I really like the line, “As long as you are in control of my life, everything is going to be all right.”  That speaks peace to my heart and reminded me to trust Him for everything.  Right now my burden could easily overwhelm me.  But God promises to shoulder the load and do the heavy lifting when I am yoked with Him.  Whew!  I needed to be reminded about that!

In my devotional reading of the bible, I just finished Exodus 14—The Crossing of the Red Sea.  After the Tenth Plague, Pharaoh agreed to let the people of Israel go to worship God in the desert.  Instead of directing the people in a straight bee-line out of there, God had the people wander around looking lost.  This was all a part of God’s plan to incite Pharaoh one last time.  Of course the people of Israel didn’t know this.  They just knew they were trapped against the sea and Pharaoh’s army was bearing down on them.  So they cried out in fear…

Exodus 14:11-14   “They said to Moses, ‘Was it because there were no graves in Egypt that you brought us to the desert to die? What have you done to us by bringing us out of Egypt? Didn't we say to you in Egypt, 'Leave us alone; let us serve the Egyptians'? It would have been better for us to serve the Egyptians than to die in the desert!’ Moses answered the people, ‘Do not be afraid. Stand firm and you will see the deliverance the LORD will bring you today. The Egyptians you see today you will never see again.  The LORD will fight for you; you need only to be still.’”

All the circumstances pointed to the fact that the people of Israel would soon be slaughtered (or at the very least be returned to captivity as slaves).  They had been crying to God for 430 years to rescue them from bondage.  When Moses appeared, he only made matters worse with the Egyptians.  For a short period, it looked like Pharaoh had let them go; but now it looks very, VERY bad for Israel.  Understandably they were not happy with the way things were turning out. “Why didn’t you just leave us alone!”

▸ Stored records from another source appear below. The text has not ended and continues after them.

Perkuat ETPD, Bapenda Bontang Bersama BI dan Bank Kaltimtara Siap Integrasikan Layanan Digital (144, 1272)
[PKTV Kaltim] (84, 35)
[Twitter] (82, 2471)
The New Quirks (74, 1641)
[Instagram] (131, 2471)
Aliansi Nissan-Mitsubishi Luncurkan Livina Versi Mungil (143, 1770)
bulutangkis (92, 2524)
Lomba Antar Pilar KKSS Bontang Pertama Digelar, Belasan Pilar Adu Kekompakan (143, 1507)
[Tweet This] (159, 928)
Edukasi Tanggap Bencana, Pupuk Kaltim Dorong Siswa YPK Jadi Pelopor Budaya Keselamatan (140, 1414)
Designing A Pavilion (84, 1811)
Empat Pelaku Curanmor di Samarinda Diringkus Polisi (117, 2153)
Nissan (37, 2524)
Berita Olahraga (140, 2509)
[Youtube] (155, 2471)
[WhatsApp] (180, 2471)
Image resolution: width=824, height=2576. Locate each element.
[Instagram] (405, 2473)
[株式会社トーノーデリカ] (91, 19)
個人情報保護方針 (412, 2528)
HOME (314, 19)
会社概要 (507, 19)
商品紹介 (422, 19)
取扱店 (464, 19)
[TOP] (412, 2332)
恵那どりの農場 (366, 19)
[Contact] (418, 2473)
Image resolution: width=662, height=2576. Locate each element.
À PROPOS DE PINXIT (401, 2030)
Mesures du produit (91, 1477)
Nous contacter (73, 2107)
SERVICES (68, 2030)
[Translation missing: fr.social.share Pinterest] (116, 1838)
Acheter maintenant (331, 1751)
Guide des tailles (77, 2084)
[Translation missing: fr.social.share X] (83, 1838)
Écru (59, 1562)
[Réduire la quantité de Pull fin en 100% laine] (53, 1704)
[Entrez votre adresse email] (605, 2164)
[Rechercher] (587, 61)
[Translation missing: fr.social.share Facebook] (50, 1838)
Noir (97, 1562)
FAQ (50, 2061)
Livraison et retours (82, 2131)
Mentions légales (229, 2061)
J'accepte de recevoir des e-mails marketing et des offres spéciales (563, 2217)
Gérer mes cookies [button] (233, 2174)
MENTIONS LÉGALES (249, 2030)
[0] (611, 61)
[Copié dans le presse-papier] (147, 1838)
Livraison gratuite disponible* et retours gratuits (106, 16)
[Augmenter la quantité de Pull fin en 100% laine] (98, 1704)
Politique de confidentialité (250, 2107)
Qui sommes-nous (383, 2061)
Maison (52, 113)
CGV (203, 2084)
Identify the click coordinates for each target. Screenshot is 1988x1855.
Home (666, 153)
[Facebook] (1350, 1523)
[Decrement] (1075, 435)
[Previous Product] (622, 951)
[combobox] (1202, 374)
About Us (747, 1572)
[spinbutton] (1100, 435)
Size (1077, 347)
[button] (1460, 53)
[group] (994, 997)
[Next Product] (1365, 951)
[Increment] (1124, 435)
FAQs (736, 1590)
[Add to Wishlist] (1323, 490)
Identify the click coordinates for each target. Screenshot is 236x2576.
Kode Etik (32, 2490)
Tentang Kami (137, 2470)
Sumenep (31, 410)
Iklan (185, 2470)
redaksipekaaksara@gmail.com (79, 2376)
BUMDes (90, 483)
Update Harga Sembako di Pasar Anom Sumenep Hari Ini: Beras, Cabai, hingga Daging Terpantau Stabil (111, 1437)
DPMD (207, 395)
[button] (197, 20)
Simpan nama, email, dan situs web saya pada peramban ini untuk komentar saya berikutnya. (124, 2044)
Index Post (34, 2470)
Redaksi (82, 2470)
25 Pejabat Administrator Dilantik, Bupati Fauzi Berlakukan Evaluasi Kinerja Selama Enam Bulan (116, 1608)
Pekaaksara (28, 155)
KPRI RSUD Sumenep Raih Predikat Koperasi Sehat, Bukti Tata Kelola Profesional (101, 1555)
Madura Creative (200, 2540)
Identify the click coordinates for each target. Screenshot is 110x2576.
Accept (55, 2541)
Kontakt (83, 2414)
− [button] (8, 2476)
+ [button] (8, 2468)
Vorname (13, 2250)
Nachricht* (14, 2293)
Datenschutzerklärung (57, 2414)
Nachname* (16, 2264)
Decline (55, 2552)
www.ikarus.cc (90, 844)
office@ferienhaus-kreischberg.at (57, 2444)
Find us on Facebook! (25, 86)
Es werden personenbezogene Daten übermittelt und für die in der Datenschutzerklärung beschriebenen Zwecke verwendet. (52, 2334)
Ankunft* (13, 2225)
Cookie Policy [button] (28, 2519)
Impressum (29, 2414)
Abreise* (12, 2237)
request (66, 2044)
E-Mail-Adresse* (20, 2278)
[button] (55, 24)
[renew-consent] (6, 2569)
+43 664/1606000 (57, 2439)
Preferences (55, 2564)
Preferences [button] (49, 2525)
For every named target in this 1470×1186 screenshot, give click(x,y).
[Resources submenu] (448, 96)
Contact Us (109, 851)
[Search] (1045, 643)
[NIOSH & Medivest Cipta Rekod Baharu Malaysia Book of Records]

Moses told them to refocus.  “Quit looking at the Egyptians and instead look at God.  He’s going to fight for you today.  Just stand back and watch!” 

God is all powerful.  God is watching over us. God has this all planned out.  God has got everything under control.  These are words that we need to be reminded of every time we face a crisis as well.


“Thank you, God, for all that you are accomplishing in my life.  Even when things don’t appear to be going well, enable me to forget my circumstances and remember You and Your promises.  Thanks for watching over me and caring for me through every crisis, delay, and disaster that I face.  Amen!”